A cargo de las operaciones diarias se encuentran 4,000 trabajadores de biblioteca, quienes realizan una variedad de labores — desde catalogar hasta circulación, desde realizar grabaciones hasta poner los libros en los estantes. La totalidad de los 2,900 empleados de la biblioteca — con la excepción de aquellos que trabajan en el Servicio de Investigación del Congreso — están representados por la Unión de Empleados de la LOC (Local 2477) y el Gremio Profesional de la LOC (Local 2910).

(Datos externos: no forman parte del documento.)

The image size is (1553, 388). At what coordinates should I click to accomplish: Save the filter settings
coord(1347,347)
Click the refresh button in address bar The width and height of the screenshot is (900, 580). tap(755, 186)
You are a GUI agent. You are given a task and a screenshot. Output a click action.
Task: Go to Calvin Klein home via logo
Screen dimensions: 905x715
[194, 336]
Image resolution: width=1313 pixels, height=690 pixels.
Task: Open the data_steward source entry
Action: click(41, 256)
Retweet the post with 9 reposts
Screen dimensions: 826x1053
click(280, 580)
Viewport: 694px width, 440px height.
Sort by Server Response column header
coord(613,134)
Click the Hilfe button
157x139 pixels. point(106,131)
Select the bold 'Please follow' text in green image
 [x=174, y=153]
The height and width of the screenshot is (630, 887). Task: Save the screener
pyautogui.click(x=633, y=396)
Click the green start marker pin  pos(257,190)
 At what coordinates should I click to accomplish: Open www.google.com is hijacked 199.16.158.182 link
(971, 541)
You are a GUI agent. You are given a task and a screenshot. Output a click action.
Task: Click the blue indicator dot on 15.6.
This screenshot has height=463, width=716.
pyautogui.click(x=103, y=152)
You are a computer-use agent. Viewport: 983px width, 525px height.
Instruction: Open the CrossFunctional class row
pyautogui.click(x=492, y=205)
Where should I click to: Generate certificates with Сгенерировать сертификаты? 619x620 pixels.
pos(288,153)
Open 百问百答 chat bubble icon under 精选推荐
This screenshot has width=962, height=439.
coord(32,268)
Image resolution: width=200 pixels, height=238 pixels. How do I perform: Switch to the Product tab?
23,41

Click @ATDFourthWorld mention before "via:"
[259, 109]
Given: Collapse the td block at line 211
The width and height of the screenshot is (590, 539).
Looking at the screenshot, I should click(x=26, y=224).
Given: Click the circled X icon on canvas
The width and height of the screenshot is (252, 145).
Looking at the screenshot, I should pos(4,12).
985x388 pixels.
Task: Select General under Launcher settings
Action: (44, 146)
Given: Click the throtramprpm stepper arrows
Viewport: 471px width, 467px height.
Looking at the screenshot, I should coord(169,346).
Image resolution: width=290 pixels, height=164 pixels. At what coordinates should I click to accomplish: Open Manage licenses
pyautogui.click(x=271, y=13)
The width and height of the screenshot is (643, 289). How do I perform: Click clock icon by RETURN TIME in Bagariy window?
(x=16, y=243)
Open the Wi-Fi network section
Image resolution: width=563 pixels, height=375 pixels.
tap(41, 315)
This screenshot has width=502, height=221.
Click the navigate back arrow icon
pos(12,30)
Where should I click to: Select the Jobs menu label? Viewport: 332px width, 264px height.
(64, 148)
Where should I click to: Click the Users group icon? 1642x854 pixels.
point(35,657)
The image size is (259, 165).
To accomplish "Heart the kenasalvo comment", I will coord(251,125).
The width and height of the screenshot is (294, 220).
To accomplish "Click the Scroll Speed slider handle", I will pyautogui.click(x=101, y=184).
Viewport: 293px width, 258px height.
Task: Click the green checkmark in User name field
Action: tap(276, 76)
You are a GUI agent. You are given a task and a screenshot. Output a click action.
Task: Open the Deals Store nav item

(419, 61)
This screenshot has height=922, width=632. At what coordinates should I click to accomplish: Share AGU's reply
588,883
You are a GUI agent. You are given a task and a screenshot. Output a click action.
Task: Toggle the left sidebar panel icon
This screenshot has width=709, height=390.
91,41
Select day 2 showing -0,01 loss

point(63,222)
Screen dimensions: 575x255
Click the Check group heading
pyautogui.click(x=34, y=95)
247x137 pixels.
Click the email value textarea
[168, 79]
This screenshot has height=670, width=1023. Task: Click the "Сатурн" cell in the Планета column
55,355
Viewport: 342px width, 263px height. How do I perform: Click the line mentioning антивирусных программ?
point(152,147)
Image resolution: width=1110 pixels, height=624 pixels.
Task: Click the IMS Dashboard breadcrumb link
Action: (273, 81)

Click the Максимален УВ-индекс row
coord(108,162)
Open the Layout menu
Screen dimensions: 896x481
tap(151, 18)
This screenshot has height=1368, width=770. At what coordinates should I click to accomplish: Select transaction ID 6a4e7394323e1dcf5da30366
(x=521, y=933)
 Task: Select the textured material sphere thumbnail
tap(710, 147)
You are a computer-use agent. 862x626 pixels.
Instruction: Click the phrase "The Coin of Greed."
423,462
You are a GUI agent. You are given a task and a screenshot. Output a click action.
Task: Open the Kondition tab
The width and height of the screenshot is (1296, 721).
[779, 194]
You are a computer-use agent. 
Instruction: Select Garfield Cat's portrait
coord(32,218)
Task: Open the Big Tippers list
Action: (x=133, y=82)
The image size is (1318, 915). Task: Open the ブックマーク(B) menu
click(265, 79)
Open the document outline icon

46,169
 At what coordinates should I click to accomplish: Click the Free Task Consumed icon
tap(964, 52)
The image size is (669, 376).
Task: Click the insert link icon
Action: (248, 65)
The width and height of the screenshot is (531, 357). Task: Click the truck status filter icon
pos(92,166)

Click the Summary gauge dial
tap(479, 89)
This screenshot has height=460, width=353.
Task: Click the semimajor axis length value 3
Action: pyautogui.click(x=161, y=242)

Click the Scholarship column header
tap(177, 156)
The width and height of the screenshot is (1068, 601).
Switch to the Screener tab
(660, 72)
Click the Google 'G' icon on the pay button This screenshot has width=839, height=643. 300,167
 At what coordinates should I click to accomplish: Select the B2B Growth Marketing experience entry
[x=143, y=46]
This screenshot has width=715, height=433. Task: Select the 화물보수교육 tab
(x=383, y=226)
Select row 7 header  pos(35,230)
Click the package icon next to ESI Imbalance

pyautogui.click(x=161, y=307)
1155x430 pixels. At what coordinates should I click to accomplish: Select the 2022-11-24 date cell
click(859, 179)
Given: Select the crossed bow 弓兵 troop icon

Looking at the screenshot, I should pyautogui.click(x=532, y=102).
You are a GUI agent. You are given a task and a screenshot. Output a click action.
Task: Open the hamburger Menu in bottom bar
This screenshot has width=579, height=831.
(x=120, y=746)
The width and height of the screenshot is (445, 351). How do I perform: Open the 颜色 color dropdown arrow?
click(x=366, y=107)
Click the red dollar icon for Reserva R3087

Ambas locales son parte del Concilio 26, que representa a los trabajadores federales en Washington, D.C.
“Promover nuestros asuntos es nuestra principal tarea”, dice Saul Schniderman, presidente del gremio y el Concilio 26. “La administración no siempre opera como un empleador modelo”. Para garantizar un tratamiento justo e igualitario para los trabajadores, ambas locales han planteado la discusión de asuntos relacionados con el lugar de trabajo, los que van desde la salud y la seguridad hasta contrataciones y promociones. “Hemos traído muchas mejoras a través de nuestros convenios colectivos”, agrega Schniderman. Estos incluyen un fondo para ausencias voluntarias (a través del cual un empleado puede contribuir parte de su salario para cubrir ausencias a futuro), “maxiflex” (una semana de trabajo de cuatro días) y “teletrabajo” (trabajo desde el hogar).
A René Sayles (en la foto), técnica en bibliotecas por cerca de 15 años y miembro de la Local 2477, le gusta la flexibilidad de su horario de trabajo. “Me permite ser voluntaria en mi tiempo libre y hacer de guía”, dice, “especialmente para los niños. A ellos siempre les gusta lo que tenemos acá”. Sayles es parte del gran número de empleados que mantiene los mapas, atlas, globos terráqueos y materiales cartográficos de la LOC en formato electrónico. “Esta colección ocupa el tamaño de dos canchas de fútbol americano”, explica. “Y la temperatura en la sala debe estar siempre debajo de los 65 grados”. Sus favoritos son los mapas de genealogía. “Disfruto ayudando a la gente a rastrear sus raíces y mostrarles los lugares donde nacieron sus antepasados”. — J.M.